Rip Van Winkle Bridge
Opened 77 years ago on July 2, 1935 at a cost of $2.4 million. It is a cantilever bridge spanning the Hudson River between Hudson, NY and Catskill, NY. The structure carries NY 23 across the river, connecting on the West side, US 9W and NY 385 with NY 9G on the East side. The bridge was built by the newly-created NY State Bridge Authority. At its opening, the toll was 80¢ per passenger car and 10¢ per passenger up to $1. The current toll for autos is $1.50 for eastbound traffic only. It extends 5,040 feet across the river, with a ship clearance of 145 feet.
Opened 123 years ago on Jan 1, 1889 as a railroad bridge; 3 years ago, on Oct 3, 2009 as a pedestrian and bicycle bridge. Known also as the Poughkeepsie Railroad Bridge, the High Bridge and, for the last three years, as the Walkway Over the Hudson State Historic Park. It is a steel cantilever bridge spanning the Hudson River between Poughkeepsie, NY on the East bank and Highland, NY on the West bank. It served as a double track railroad bridge from 1889 until it went out of service in 1974. Listed on the National Register of Historic Places in 1979 and updated in 2008, it opened to the public on Oct 3, 2009 as a pedestrian and cyclist bridge and New York State Park. It may be the world’s longest footbridge.

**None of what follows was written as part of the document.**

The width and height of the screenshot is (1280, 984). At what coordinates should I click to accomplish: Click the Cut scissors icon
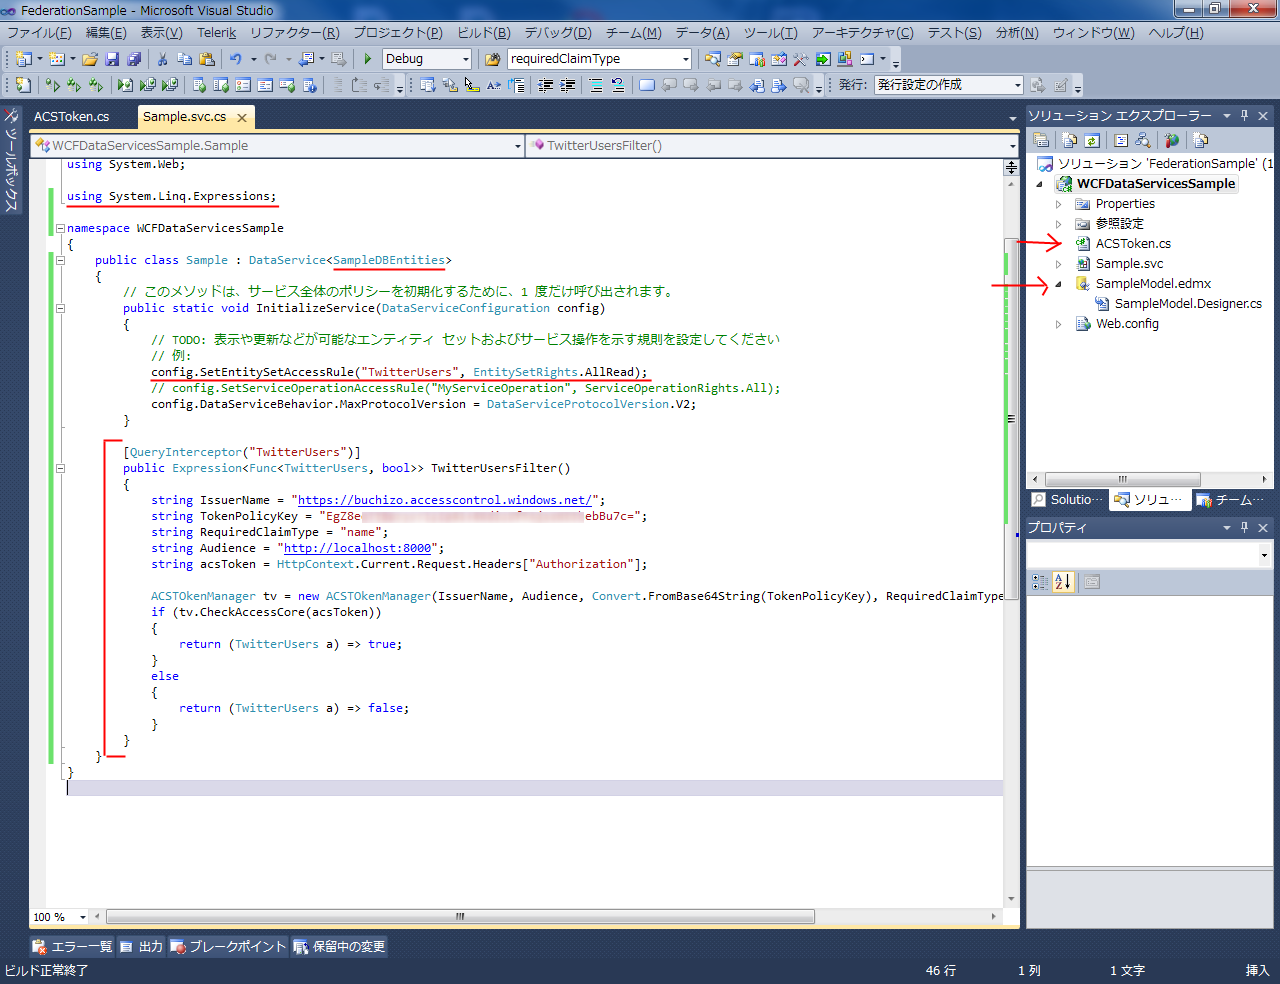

Built 79 years ago, in 1933, Troy-Menands Bridge (its official name), carries NY State Route 378 across the Hudson River in New York connecting Menands with Troy. A through truss span, the bridge was built to accommodate tall ships and once featured a pair of elevating towers. The lifting device was removed in 1966, but the towers remained until their removal in the summer of 2000.
The path Westward
In the 1600s the Hudson Valley was described as inhospitable, filled with wild animals and poisonous snakes. The mountains were said to be covered with dangerous forests The river was seen as treacherous.
But in the next hundred years people turned the river into a well-traveled pathway and the land into prosperous farms and villages
In the 1800s, before bridges and roads, the river was the best way to transport goods North and West. River transport was by raft, then Hudson river sloop and later, by side-wheel steamboats. These offered a fast, affordable way to travel. By 1850 there were about 150 boats steaming up and down the Hudson.
To carry produce to markets in the Midwest cheaply and safely, the Erie Canal was constructed, connecting the Hudson to Lake Ontario; it opened in 1817 and proved to be an economic bonanza and made New York the Empire State.